----- Excerpted data -----

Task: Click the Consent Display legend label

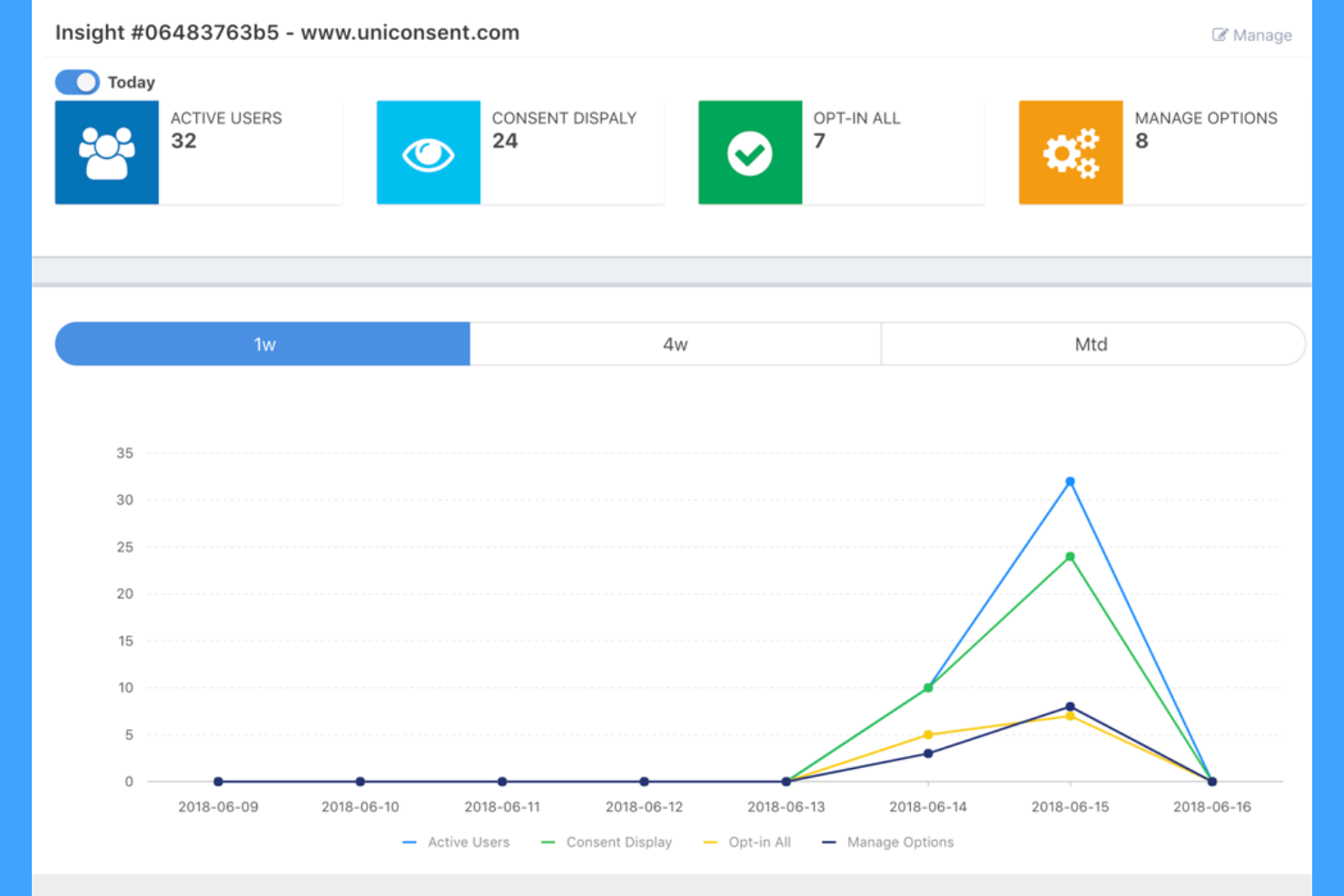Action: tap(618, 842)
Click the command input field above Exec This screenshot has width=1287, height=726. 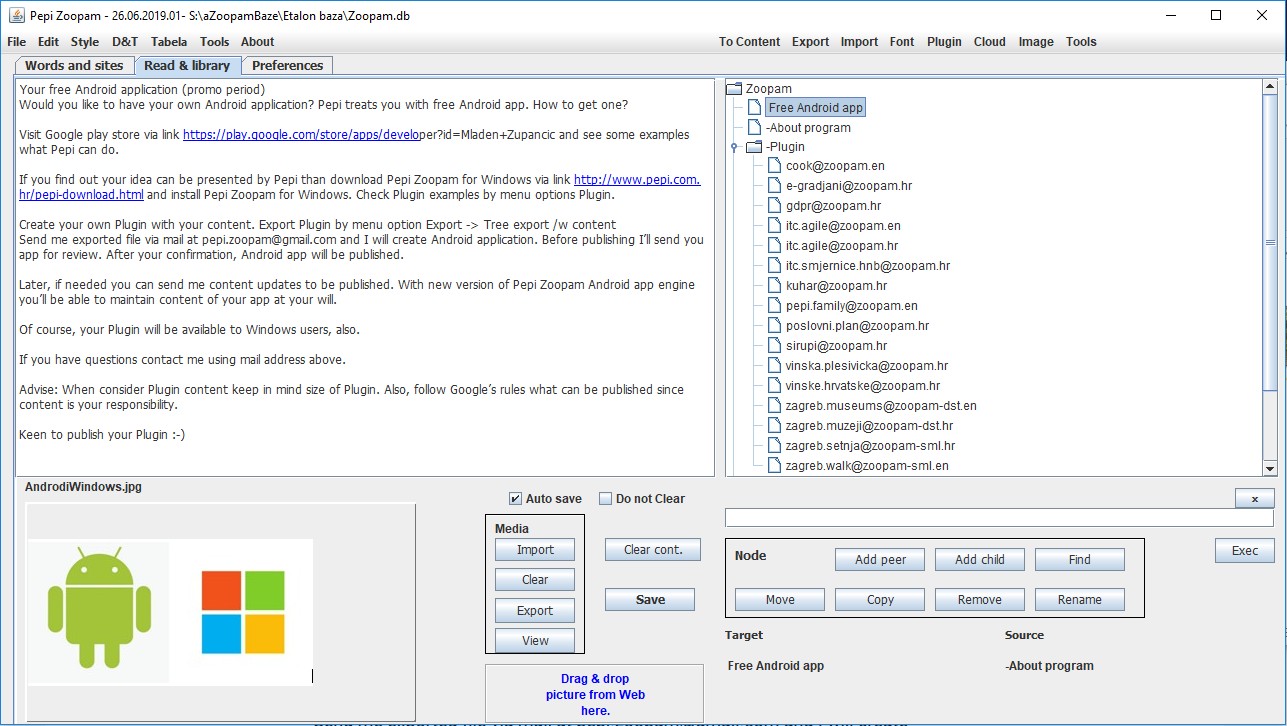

-----
----- Excerpted data -----

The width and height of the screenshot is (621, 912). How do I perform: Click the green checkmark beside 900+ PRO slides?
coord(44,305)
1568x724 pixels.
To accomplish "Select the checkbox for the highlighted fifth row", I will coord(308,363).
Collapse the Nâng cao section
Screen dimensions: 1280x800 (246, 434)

-----
----- Excerpted data -----

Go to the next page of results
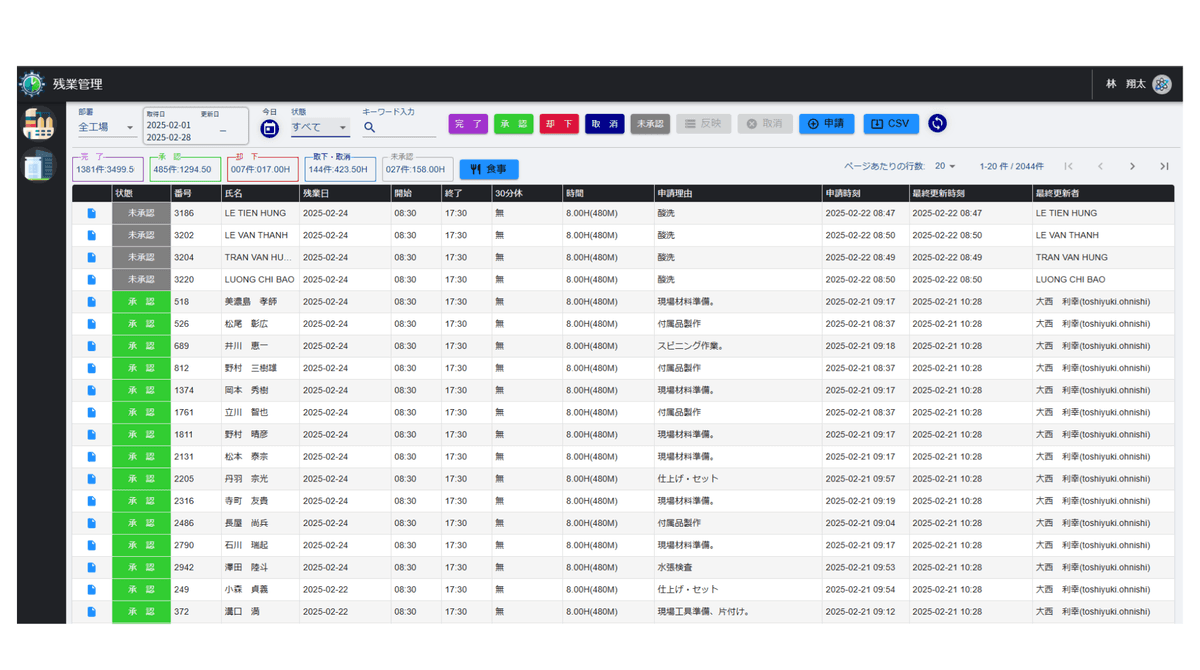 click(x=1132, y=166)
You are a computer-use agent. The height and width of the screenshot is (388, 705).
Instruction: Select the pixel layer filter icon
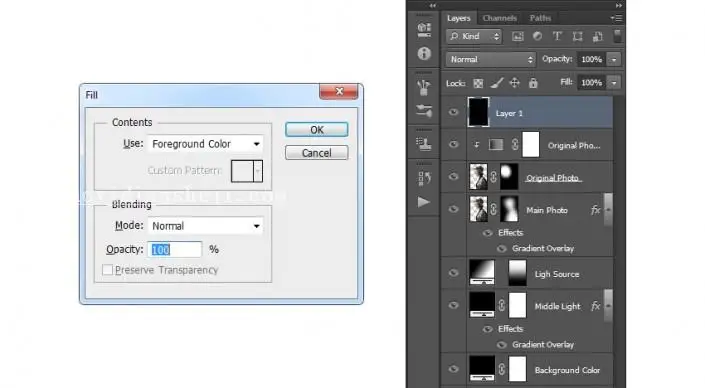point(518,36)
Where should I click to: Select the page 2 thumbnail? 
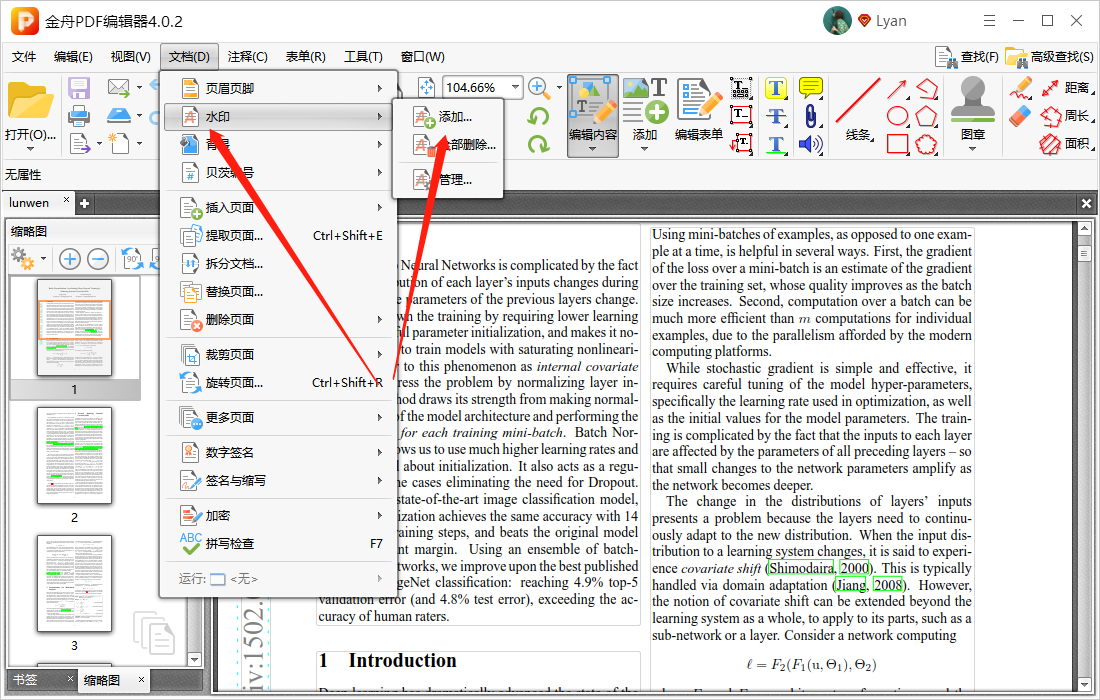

-----

*Problem to work on*.
Nothing but the lines from the one containing "Go to the next page of results" through the one containing "Where should I" should appear, copied exactly from the material above and without pictures.

*Output for this exercise*.
Go to the next page of results
 click(x=1132, y=166)
You are a computer-use agent. The height and width of the screenshot is (388, 705).
Instruction: Select the pixel layer filter icon
point(518,36)
Where should I click to: Select the page 2 thumbnail? 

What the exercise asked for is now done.